DIGroup Architecture, where the certified architect serves as principal, is one of the firms that has taken on the task of designing a modern New Jersey school. The New Brunswick firm is particularly focused on schools in the state’s urban settings, where architecture and design was once an afterthought.
The firm has been involved in more than $1 billion of construction and reconstruction of educational projects in urban centers over the past decade. Many of them were spurred on by funds made available by the New Jersey Schools Development Authority.
It has had a hand in some of the state’s biggest recent school designs, such as the $133 million Camden High School, unveiled last year. And, two years before, the $155 million Trenton Central High School. The firm often redesigns older buildings for current-day educational purposes, or rehabs buildings such as the Memorial Elementary School in East Brunswick, which had been severely damaged by a fire.
Less encumbered by existing conditions, the firm recently designed an early learning center in Newark that had been awaited after the razing of lots in the city’s South Ward two decades prior — paving the way for a school that never came.
The Clinton Hill Early Learning Center was finally opened this year as a free center of pre-K learning for qualifying local families. Revitalization group La Casa de Don Pedro and Clinton Hill Community & Early Childhood Center paired up to bring the learning center to life, with DIGroup pitching in on the design side.
“The project really provided a lot of needed space for those two entities,” he said. “It was a fun project with a great team of people. And they’re always really satisfying, those projects.
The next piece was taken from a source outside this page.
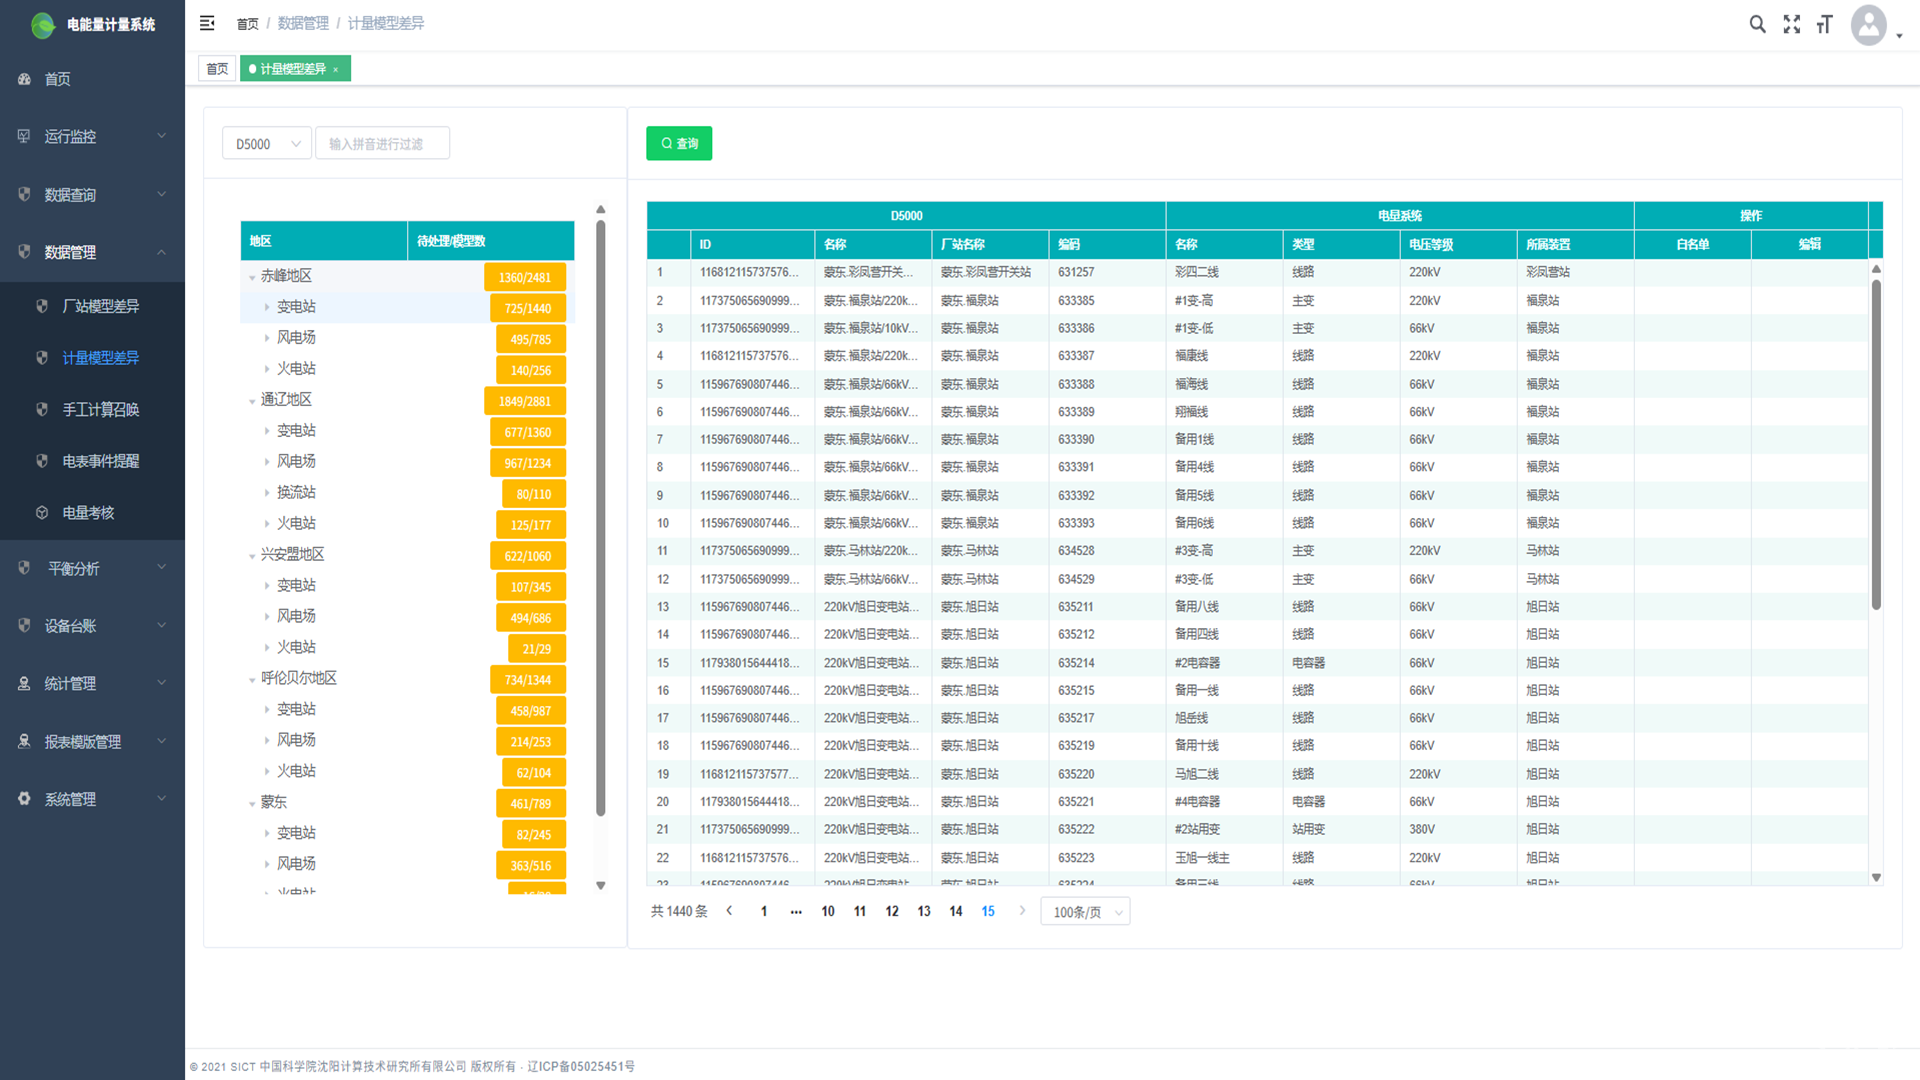Open the 100条/页 page size dropdown
Viewport: 1920px width, 1080px height.
(x=1085, y=912)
You can see the effect of the work immediately.”
Alderiso said that was already on display during the learning center’s ribbon-cutting ceremony with Newark Mayor Ras Baraka and other local leaders at the start of June.
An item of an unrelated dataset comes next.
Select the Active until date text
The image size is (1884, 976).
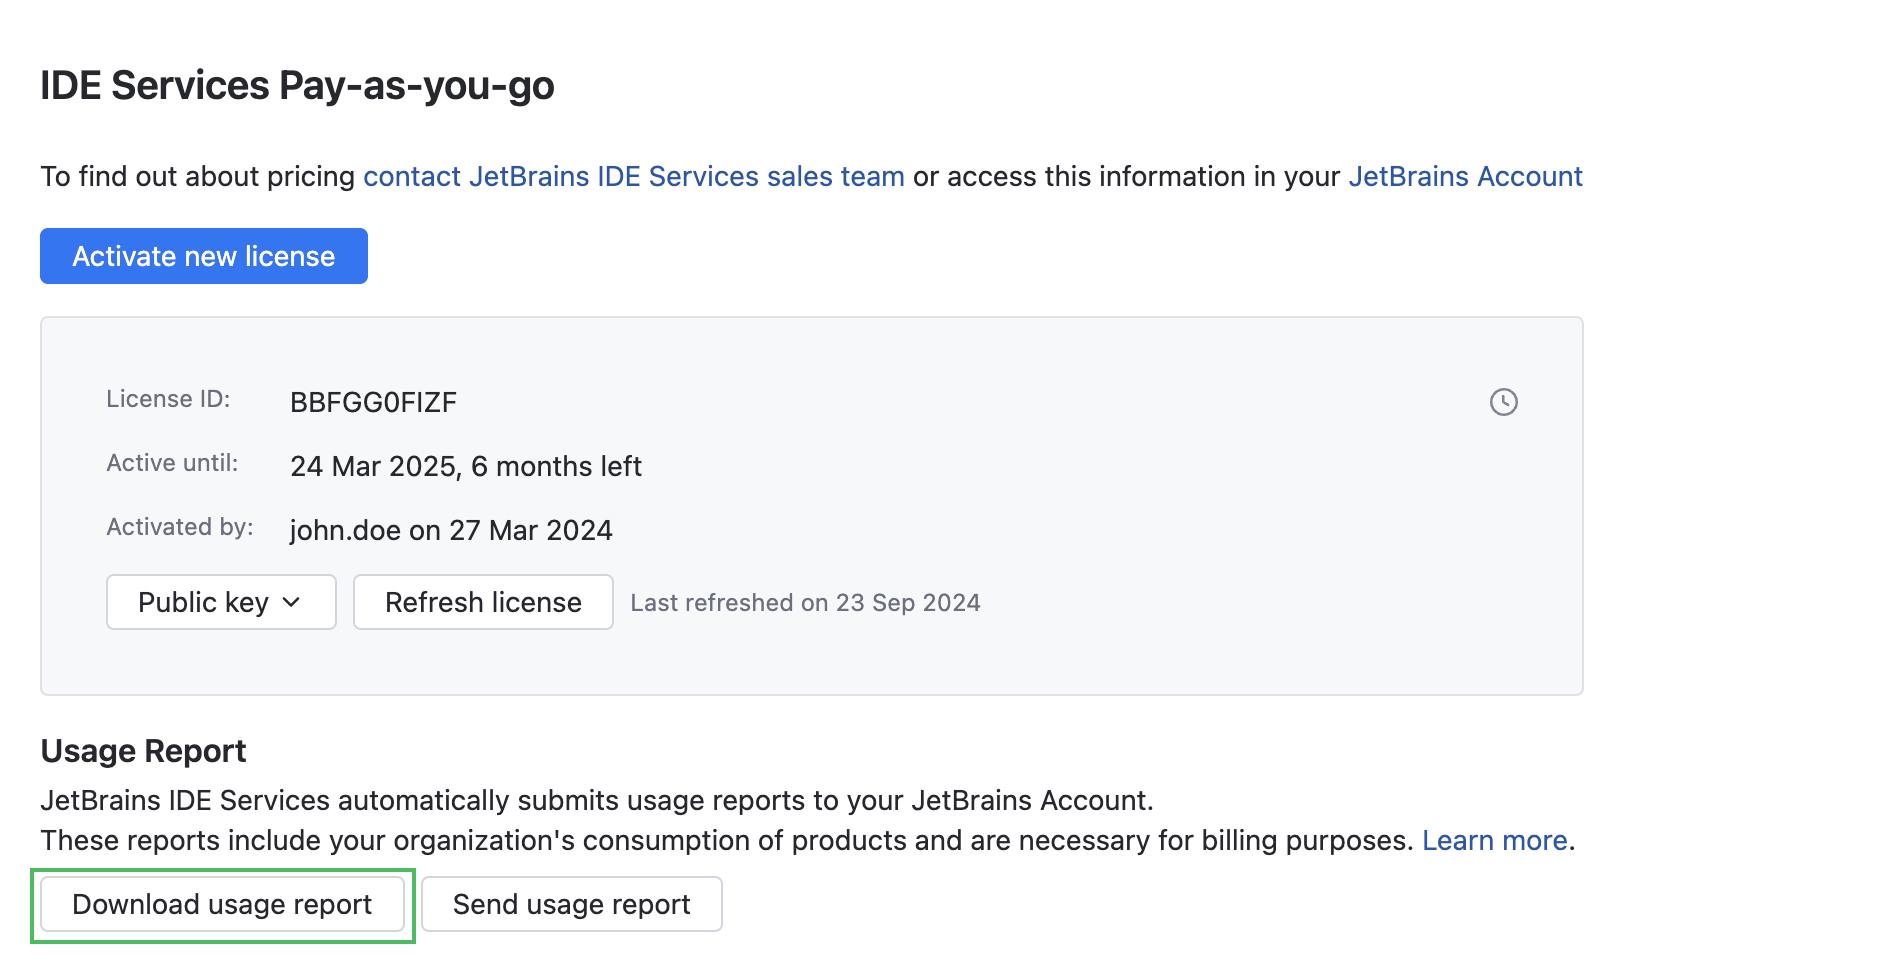tap(465, 465)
“Kids had already started in school, so, we were seeing the building in use, the smiling faces,” he said. “It’s just a great experience. And the people who run those schools really do the best they can with whatever they have. So, we really wanted their vision to shine in that setting.”
For the center’s 40,000 square feet of learning space, Alderiso said the design was left very open and intentionally flexible for those running the school. A space could be a classroom one day; another day, it could be adapted as an indoor gathering space for activities or a conference room.
The center’s design team also wanted the learning spaces, as well as the connecting corridors, to have natural light pouring in from large windows.
In other words, nothing like the dimly lit school hallways of the past.
“For me, anyways, when I think about the schools I went to — they were almost like office spaces,” Alderiso said. “The old style of building out those schools was to make them into a very structured setting, with desks lined up in front of a teacher in a very basic room.”
The classrooms of today flow more easily out into corridors, he added. It’s part of the way learning spaces are being dreamed up today.
“Settings are far more communal,” Alderiso said. “That’s the driving force behind a lot of what we’re doing now. They’re group learning spaces that lend themselves to full participation by anyone. The architecture and design of these spaces has really changed so much. And for the better.”